The Project

windmill

 

 

Coleshill is a unique hilltop Buckinghamshire village in the Chiltern Hills for which many residents have strong affection and love. Also many have a curiosity about the history of the village and those who have lived here. The late John Chenevix Trench, who lived at Windmill Farm, prepared a number of papers covering the village’s history culminating in a paper published by the Buckinghamshire Archaeological Society in 1983. This was entitled ‘The Houses of Coleshill: The Social Anatomy of a Seventeenth Century Village’

This project moves on to more recent times and initially will concentrate on the houses standing in the village in the year 1910 and the history of the people living in them from the time when they were built to current times.

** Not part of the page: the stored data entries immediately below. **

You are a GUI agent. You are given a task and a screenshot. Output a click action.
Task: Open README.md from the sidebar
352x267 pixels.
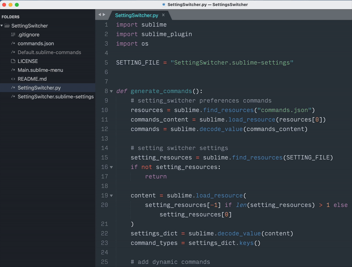tap(33, 79)
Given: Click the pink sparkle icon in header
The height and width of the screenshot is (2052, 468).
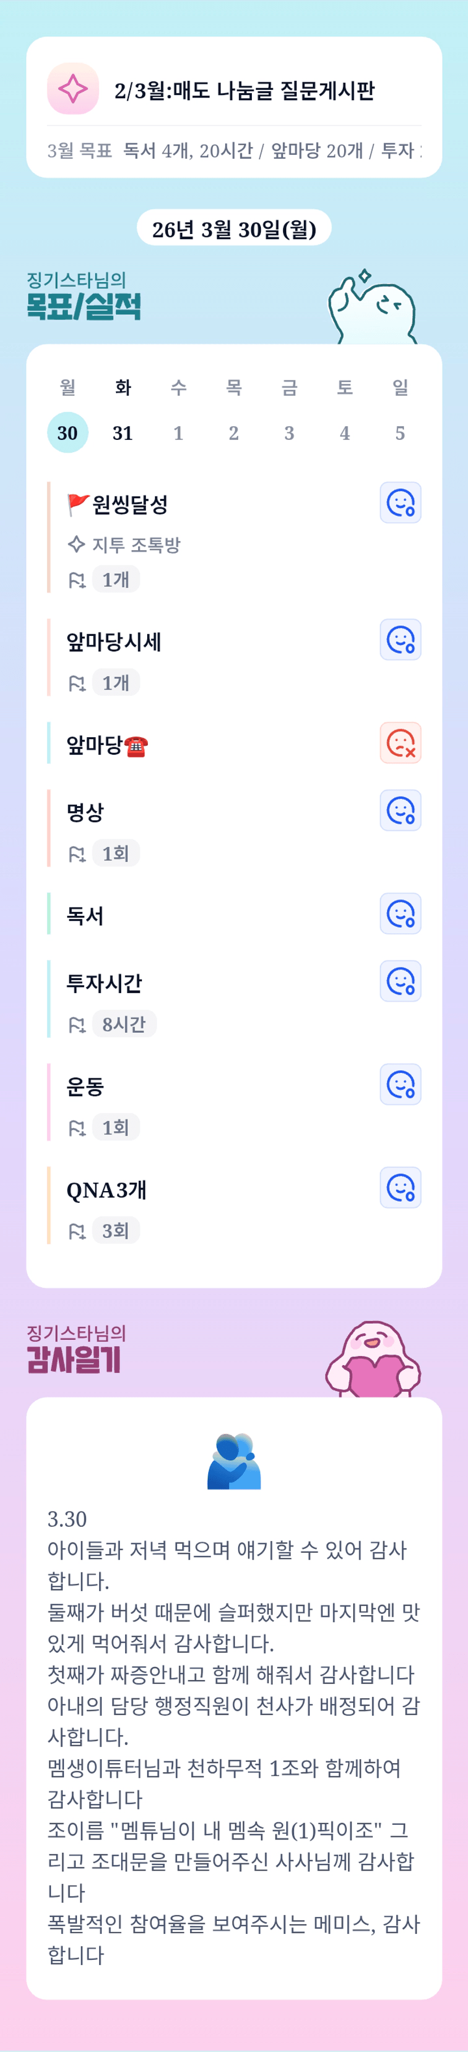Looking at the screenshot, I should pos(73,88).
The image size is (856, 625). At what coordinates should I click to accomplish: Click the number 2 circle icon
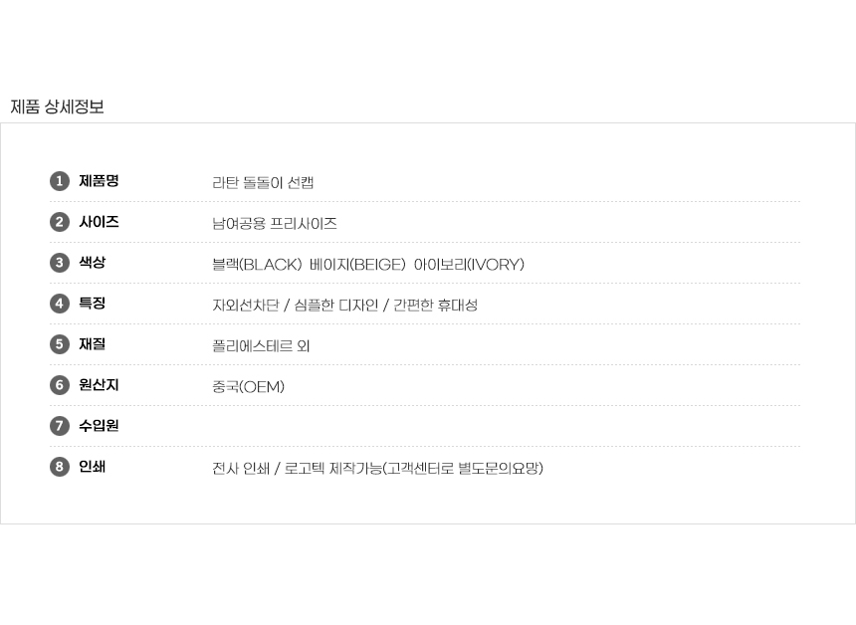point(60,222)
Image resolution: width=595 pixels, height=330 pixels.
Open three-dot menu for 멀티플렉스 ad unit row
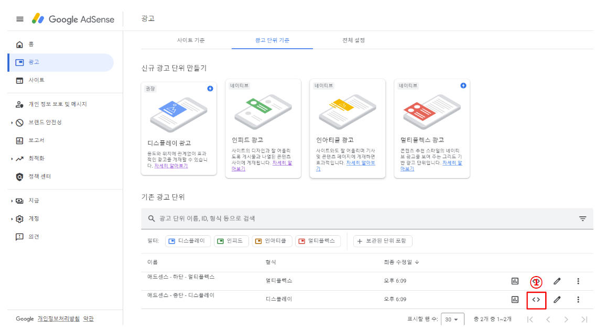click(x=578, y=281)

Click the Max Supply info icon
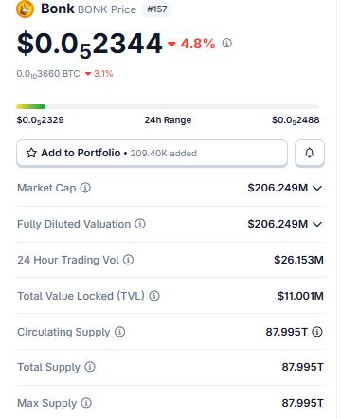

The date of 1910 has been chosen because the Centre for Buckinghamshire Studies has an original of the property survey in that year taken for ‘Duties on Land Values Act’ It shows details of the owners and occupier of each property in the village and particularly helpfully a cross reference to a large scale map of the village.

 

 

 

Project Objectives

Village Resident Education Program

When invited in March 2007 about twenty-five Village residents volunteered to join the Project. To help coordinate and guide volunteer’s research we have enlisted the help of Julian Hunt, former Heritage Manager at Bucks County Council who has written and published several books including a history of Amersham. Julian is running a series of evening classes guiding the research and illustrating how available resources can be use to trace the history of Village residents and property. A dozen or more villagers meet regularly to report progress and benefit from Julian’s guidance.

Databases

We will build a genealogical database recording the individual people and families living in the village. This will incorporate the census data every ten years from 1841 to 1901. Software will link husbands to wives and children to parents so that it will be possible to trace each generation of each family and their cross-links with other families. A general database will link houses with the people and families who lived in them. The school log book has been digitised from 1871 and an index will be available to search to 1901.

 

History of Coleshill Book and Web Site

village pond

The fruits of the joint labours by Julian and Village volunteers will be published in a book by Christmas 2009 and this web site will be developed concurrently to form an ongoing electronic archive which can be updated and expanded as further information becomes available.

Support

The Coleshill Parish Council has given its unreserved support and encouragement to the project and has awarded a cash grant. In addition, the project has received a financial award from ‘Awards for All’, a part of the National Lottery.